Exercise task –
Rewrite the lines from the very first one through the line containing "pos(608,818)", replacing "GUI agent" with "screen assistant" and keeping everything else the same; leave out the pictures.

Dataset –

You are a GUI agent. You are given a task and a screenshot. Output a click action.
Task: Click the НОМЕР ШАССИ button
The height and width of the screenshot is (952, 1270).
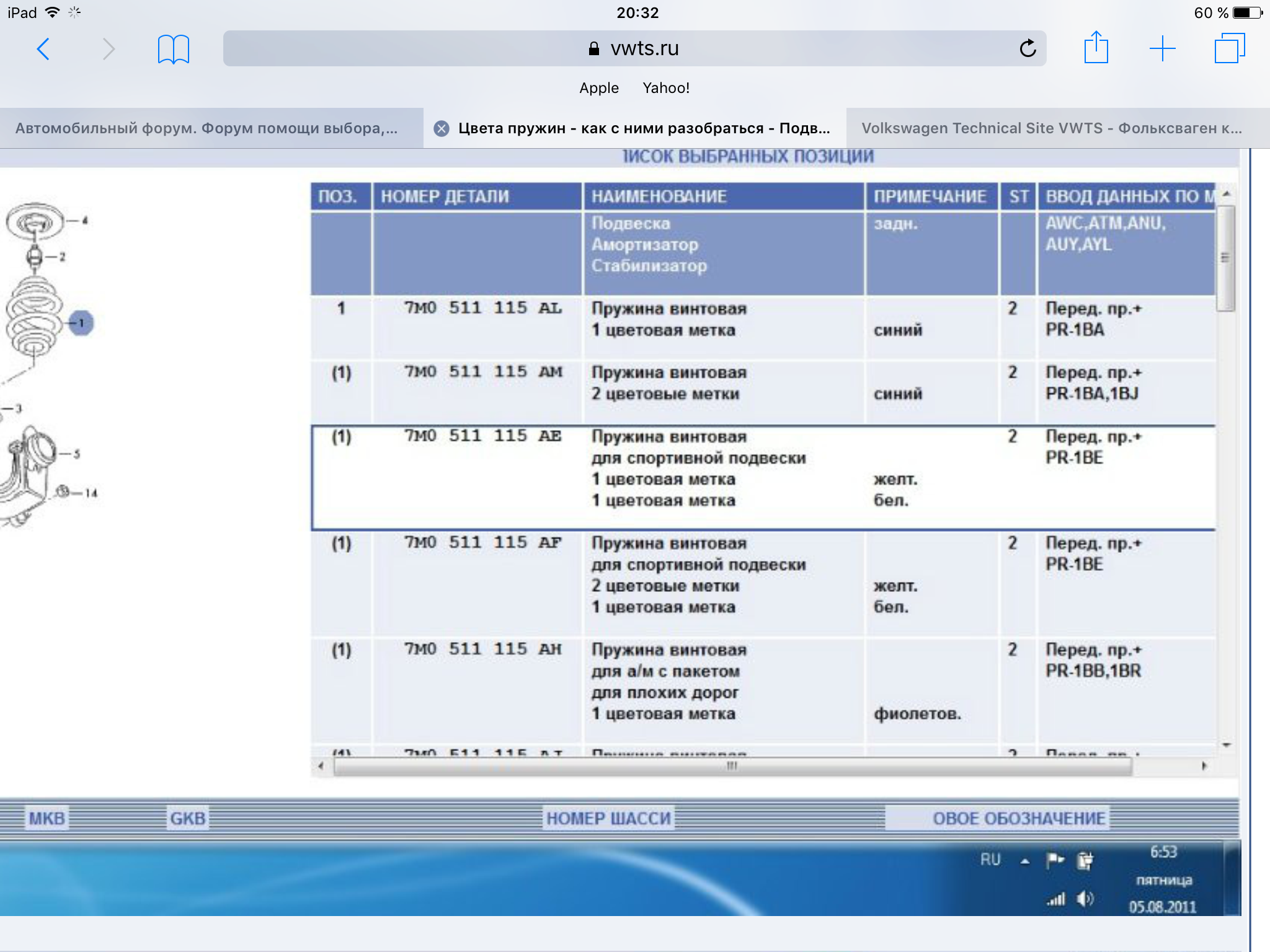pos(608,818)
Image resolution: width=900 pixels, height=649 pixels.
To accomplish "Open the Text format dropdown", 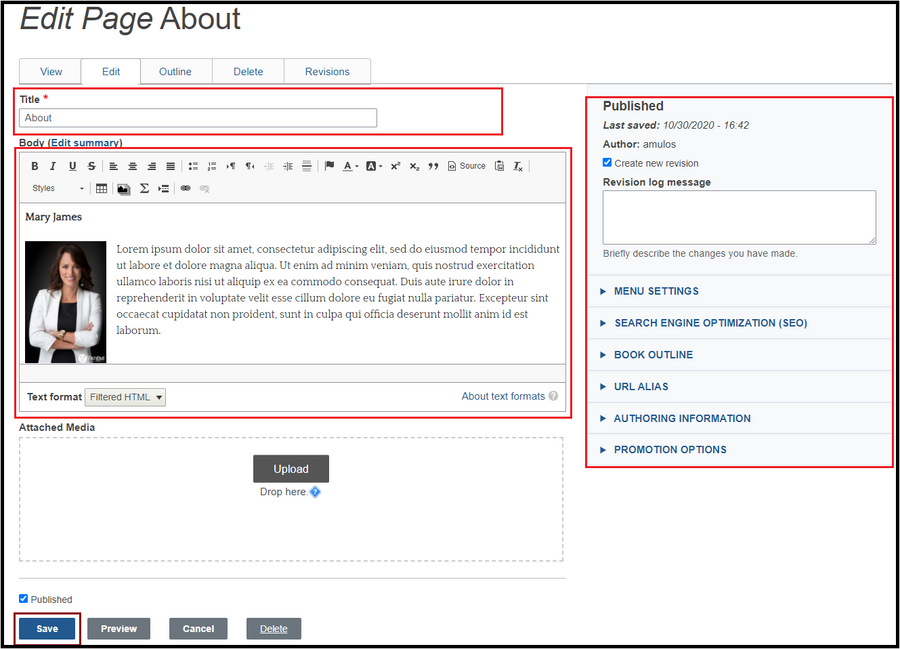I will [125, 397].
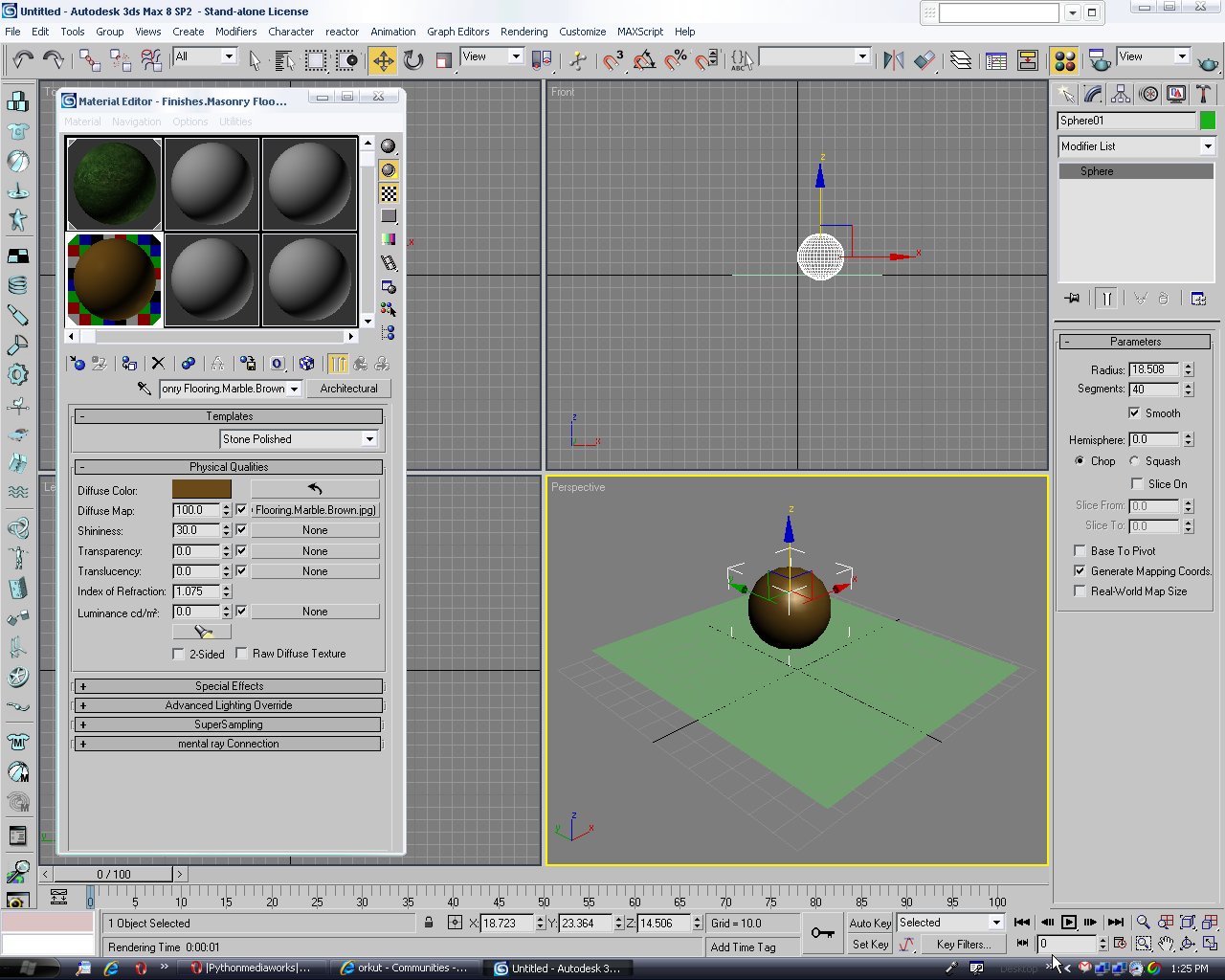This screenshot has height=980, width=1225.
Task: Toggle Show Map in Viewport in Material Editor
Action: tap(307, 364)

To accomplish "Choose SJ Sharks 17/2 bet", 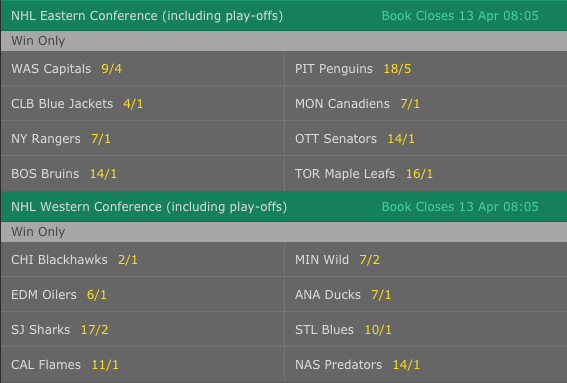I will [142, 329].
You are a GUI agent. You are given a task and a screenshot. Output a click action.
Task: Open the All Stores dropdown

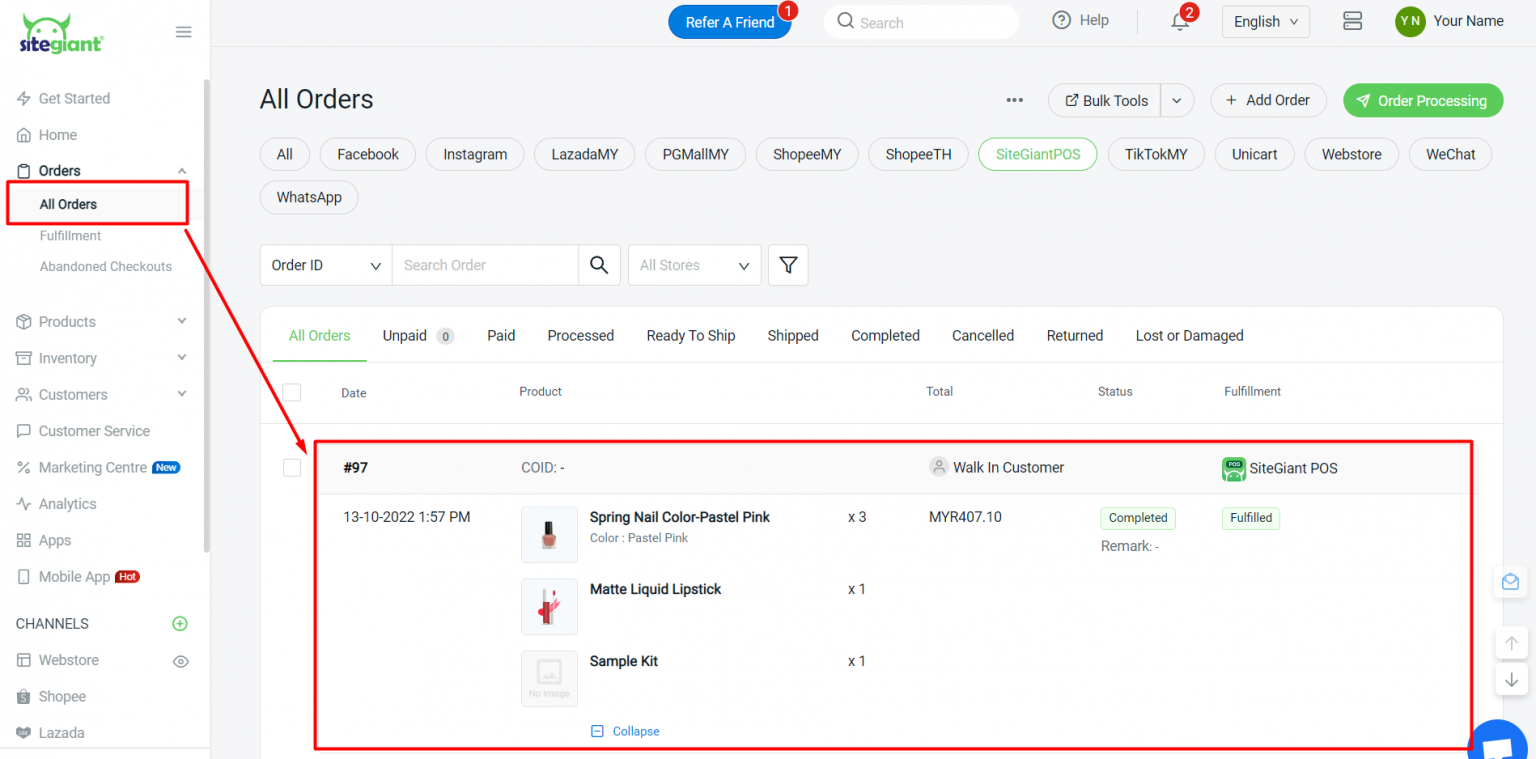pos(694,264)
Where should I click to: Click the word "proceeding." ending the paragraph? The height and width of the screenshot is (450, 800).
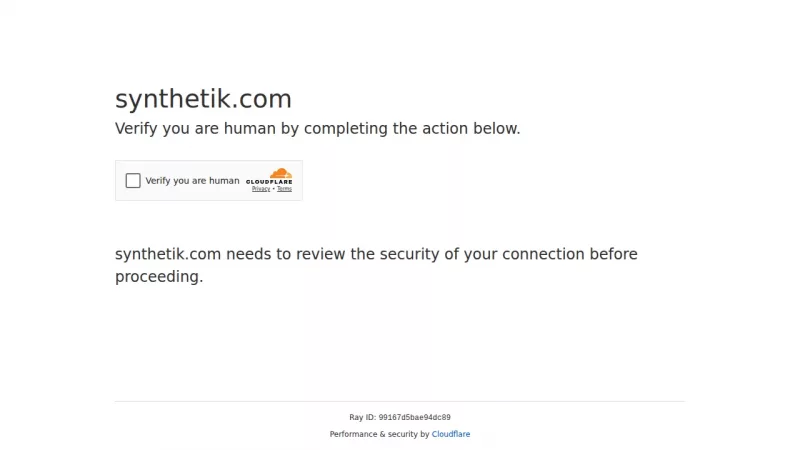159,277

Solution for this problem –
You are a screen assistant. You are given a task and a screenshot. Output a click action.
Task: Click the НОМЕР ШАССИ button
The height and width of the screenshot is (952, 1270).
pos(608,818)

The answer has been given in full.